Oh, and the healthiest too.  Give it a try.


----------



## cda

That's Nuts!!


----------



## ICE

Sounds fishy to me.


----------



## fatboy

You can tune a piano, but you can't tuna fish.............sorry, someone had to say it.

The dish looks interesting, not I am not terribly fond of tuna either, I can eat it, but, would rather not.

Seriously, you are good on camera Jeff, I would look like a turd in a punch bowl, and sound like someone had a gun to my head.


----------



## cda

fatboy said:


> You can tune a piano, but you can't tuna fish.............sorry, someone had to say it.
> 
> The dish looks interesting, not I am not terribly fond of tuna either, I can eat it, but, would rather not.
> 
> Seriously, you are good on camera Jeff, I would look like a turd in a punch bowl, and sound like someone had a gun to my head.

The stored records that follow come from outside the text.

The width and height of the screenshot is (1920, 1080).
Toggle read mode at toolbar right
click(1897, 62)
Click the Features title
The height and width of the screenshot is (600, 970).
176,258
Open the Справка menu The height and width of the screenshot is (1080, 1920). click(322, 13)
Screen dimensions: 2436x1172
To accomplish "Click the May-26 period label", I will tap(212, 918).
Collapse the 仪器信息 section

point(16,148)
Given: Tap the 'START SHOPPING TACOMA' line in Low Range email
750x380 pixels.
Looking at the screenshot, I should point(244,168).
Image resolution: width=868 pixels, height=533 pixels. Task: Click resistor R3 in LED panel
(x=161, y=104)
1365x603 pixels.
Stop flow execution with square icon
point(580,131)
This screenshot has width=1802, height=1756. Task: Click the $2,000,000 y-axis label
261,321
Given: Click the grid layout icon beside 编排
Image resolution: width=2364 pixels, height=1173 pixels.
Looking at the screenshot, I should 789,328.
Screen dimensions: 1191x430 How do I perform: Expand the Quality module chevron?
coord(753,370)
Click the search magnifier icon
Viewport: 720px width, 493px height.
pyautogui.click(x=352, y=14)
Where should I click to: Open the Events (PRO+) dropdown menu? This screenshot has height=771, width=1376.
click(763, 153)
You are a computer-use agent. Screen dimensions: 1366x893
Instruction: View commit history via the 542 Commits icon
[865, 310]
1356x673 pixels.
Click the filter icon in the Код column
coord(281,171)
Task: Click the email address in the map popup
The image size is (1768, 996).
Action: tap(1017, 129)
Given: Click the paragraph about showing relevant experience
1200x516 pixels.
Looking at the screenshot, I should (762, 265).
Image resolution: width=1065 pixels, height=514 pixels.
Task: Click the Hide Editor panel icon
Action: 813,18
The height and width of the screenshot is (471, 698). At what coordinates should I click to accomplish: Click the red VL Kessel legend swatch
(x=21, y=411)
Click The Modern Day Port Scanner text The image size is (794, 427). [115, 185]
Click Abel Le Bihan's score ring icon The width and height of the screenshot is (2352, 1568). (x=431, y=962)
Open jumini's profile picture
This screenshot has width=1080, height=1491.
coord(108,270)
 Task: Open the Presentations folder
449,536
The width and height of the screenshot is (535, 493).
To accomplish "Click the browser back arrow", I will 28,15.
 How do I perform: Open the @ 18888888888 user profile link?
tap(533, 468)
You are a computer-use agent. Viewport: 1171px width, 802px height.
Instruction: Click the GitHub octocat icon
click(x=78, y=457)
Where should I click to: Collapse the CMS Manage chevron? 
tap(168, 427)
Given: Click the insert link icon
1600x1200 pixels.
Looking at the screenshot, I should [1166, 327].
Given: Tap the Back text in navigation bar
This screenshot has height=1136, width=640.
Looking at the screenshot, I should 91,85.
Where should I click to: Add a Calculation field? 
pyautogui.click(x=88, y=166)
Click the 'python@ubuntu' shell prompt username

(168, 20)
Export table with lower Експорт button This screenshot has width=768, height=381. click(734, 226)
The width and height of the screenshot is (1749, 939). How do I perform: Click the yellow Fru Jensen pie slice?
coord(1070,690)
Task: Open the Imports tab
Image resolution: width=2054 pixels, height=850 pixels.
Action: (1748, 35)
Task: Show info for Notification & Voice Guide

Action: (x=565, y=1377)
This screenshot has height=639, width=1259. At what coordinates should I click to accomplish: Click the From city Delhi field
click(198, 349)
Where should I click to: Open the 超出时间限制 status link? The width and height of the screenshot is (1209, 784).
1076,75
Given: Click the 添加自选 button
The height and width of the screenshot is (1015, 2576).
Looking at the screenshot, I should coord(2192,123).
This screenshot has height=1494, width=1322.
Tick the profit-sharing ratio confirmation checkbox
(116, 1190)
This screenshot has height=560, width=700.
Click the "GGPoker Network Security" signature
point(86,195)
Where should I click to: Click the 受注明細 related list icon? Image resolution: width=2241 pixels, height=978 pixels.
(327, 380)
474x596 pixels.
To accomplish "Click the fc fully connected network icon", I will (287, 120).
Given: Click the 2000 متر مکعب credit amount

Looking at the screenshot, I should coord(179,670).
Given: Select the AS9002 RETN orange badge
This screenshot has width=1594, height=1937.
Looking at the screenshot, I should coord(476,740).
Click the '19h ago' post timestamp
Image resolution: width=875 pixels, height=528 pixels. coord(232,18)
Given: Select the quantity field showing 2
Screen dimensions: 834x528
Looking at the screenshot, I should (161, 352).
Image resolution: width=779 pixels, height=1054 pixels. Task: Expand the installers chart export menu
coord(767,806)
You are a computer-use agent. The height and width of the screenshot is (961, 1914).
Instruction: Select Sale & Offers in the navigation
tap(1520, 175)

Tuna in a can don't look like tuna from the sea


----------



## rivers

I am not a big fan of tuna either but thanks for sharing the video anyway. It will be good to give it a try.


----------



## CityKin

Thanks for posting.  I'm gonna try this for sure.


----------



## Diannebrown

Good video. Thanks dear friend for sharing it.


----------



## Ammonite

Nice recipee, thanks! I like this one too http://www.marthastewart.com/338287/baby-spinach-salad-with-tuna , one of my favourite and is rather easy to make


----------



## sunpraiser88

WIll try making that later.


----------



## SilasKern

Delicious! I'll refer this to my wife. She's great at making salads as well.


----------



## edfence

Love it!


----------



## Rick18071

looks good. Wish I could eat nuts.


----------



## ADAguy

Spring for Spam if you dare, Aloha.


----------



## cda

Ok i have been eating the same tuna salad since 2016 !!!

I thought this was going to be a monthly recipe thing?


----------